With the Roe vs Wade case becoming the centre of political attraction, questions regarding the autonomy of women’s bodies and the right to choose, surrounding abortion are taking the centre stage once again. In what can be said as one of the biggest political leaks in recent American history, the American population is divided into the lines of pro-choice and anti-choice. The United States, if the Supreme court goes ahead with its decision on the rollback, will become the fourth country to tighten its control over women’s rights through abortion laws.
India comes under the larger group of countries that have progressively expanded their legal framework on abortion. That does not mean that the Indian legal framework is free of stigma and prejudice against women and pregnant people typical of a patriarchal setup. In fact, a quick glance into history situates the reason for the relatively progressive abortion law as the side effect of other reform movements.
In the 1830s, the British administration attributed the abortion rates to restrictions on widow remarriage as the widows of childbearing age often found themselves in a position to abort their children to get away from the stigma of extramarital relationships. The social set up prevalent at that period condemned widow remarriage as a more heinous crime than abortion.

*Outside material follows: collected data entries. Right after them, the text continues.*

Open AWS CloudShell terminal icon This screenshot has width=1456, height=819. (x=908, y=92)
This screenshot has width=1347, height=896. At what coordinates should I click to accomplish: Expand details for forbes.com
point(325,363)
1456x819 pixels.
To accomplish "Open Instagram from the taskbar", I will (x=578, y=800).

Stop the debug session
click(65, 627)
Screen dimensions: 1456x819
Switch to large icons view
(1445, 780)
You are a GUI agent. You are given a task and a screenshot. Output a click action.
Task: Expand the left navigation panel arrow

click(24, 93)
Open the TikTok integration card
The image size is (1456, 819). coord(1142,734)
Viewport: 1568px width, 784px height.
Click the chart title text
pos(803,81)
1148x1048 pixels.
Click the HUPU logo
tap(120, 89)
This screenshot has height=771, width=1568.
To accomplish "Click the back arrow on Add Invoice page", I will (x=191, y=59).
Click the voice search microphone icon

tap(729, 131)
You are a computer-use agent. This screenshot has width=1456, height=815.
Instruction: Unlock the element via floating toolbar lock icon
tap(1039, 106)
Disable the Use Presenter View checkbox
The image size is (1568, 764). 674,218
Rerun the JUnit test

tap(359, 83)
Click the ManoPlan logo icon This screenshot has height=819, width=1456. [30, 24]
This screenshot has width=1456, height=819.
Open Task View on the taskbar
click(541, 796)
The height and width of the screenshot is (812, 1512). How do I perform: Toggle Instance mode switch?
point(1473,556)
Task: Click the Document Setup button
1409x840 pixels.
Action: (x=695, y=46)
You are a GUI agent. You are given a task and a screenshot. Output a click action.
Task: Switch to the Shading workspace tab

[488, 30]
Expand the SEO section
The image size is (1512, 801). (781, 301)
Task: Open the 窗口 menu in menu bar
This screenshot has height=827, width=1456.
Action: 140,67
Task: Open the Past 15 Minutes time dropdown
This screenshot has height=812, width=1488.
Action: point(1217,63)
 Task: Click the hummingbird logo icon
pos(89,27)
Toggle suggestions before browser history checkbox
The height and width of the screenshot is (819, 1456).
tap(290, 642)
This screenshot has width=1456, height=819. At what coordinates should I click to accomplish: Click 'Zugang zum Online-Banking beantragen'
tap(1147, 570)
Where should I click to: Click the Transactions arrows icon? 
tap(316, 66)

This meant that harsh penalties for abortion would lead the discourse away from the victim image that the Hindu widow was supposed to be painted.
Thus, in her paper, “Abortion in South Asia, 1860-1947: A medico-legal history,” (2020), Mitra Sharafi argues that the abortion laws in India owe their relatively relaxed disposition to the requirements of a social reformation campaign that was deemed stronger and more important.
It is then perhaps unsurprising that a legal framework that was designed with the needs of another movement rather than the concerns of women and pregnant peoples’ choices in mind, leaves more to be desired in terms of inclusion and constant re-invention. As part of reproductive rights and gender justice, the Union Cabinet revised the 1971 Medical Termination of Pregnancy (MTP) Act in late January 2020.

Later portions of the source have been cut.